A. This paper reports the first study comparing the effect of a GnRH agonist (leuprolide) and a GnRH antagonist (degarelix) on health-related quality of life (HRQoL) in patients with prostate cancer. In clinical practice, this is an important outcome for patients, as the symptoms of prostate cancer and the side effects of long-term ADT can have an impact on HRQoL. The results of this 1-year study show that GnRH agonists and antagonists differ in terms of their impact on HRQoL. The deterioration of mental HRQoL was significantly lower in degarelix-treated patients, and treatment with leuprolide had a seemingly more favorable impact on bodily pain and insomnia (although baseline insomnia levels were significantly lower in the degarelix group). In patients with metastatic disease, several HRQoL domains were significantly improved with degarelix versus leuprolide, including global health status.
Q. Will this replace existing techniques or therapies now or in the near future? Will it impact the standard of care?
A. As well as the significant improvements in some aspect of HRQoL versus leuprolide, degarelix was also associated with other clinical benefits in the same study. Unlike leuprolide, degarelix was not associated with testosterone surges or microsurges. It reduced testosterone and PSA levels significantly faster than leuprolide, and it significantly improved PSA progression-free survival compared with the agonist. Taken together, these data suggest that GnRH antagonists may replace GnRH agonists as first-line agents for patients with prostate cancer.
Q. What are the three things that this technology does or enables that I should know to impact clinical practice?

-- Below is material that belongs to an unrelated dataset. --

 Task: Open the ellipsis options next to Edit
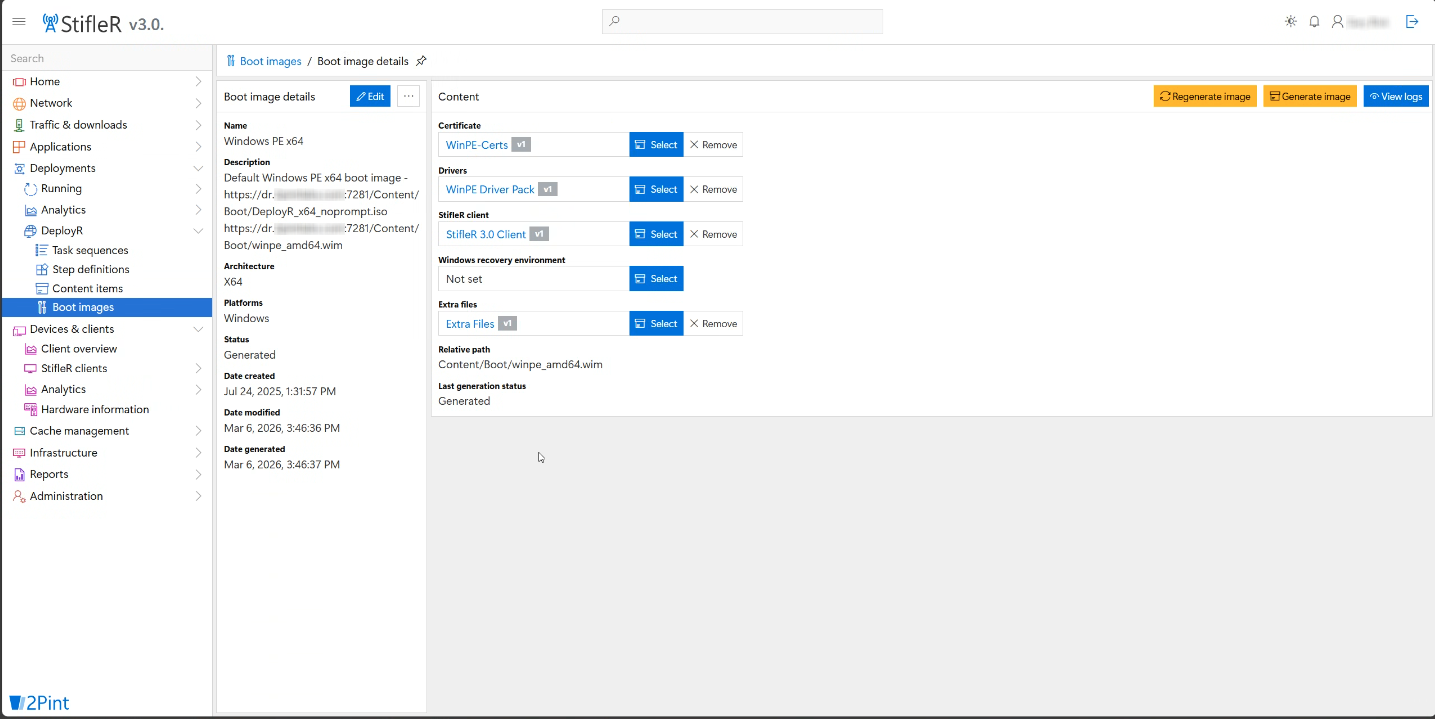click(x=407, y=95)
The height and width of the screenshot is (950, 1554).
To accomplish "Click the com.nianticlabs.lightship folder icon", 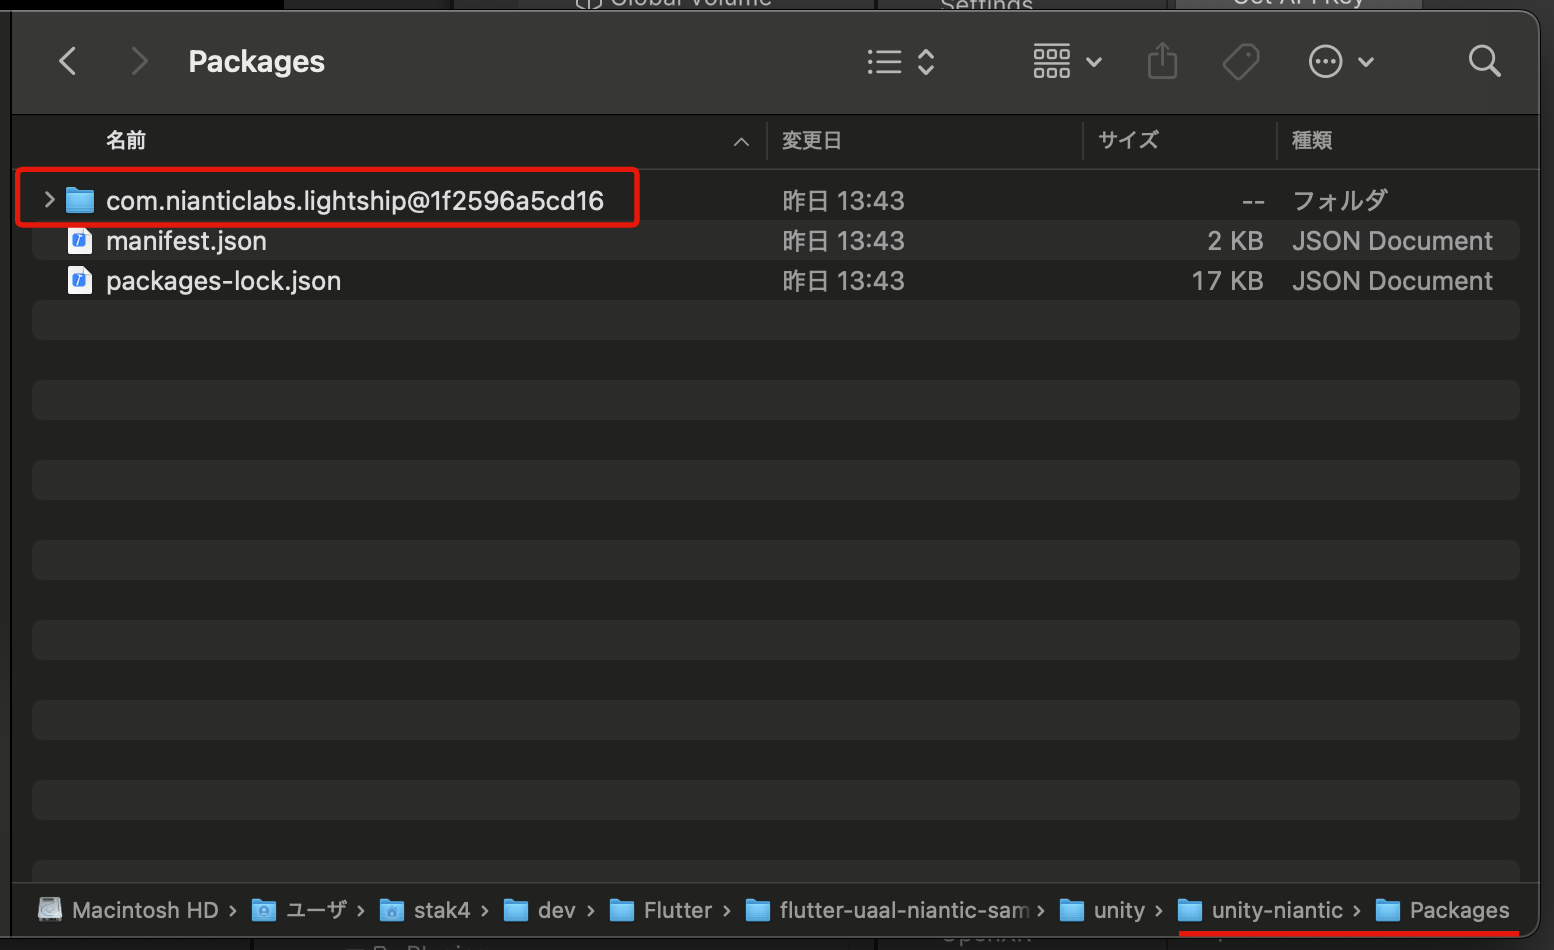I will click(x=81, y=200).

What's your take-home message for me as your colleague?
A. Degarelix is associated with a significantly lower decline of mental HRQoL compared with leuprolide in patients with prostate cancer; in addition, in those patients with metastatic disease, it offers a significant improvement in overall HRQoL versus leuprolide. Combined with its additional effects on PSA progression-free survival, the take-home message is that degarelix is an effective, first-line agent for prostate cancer, with a number of clinical benefits over GnRH agonists.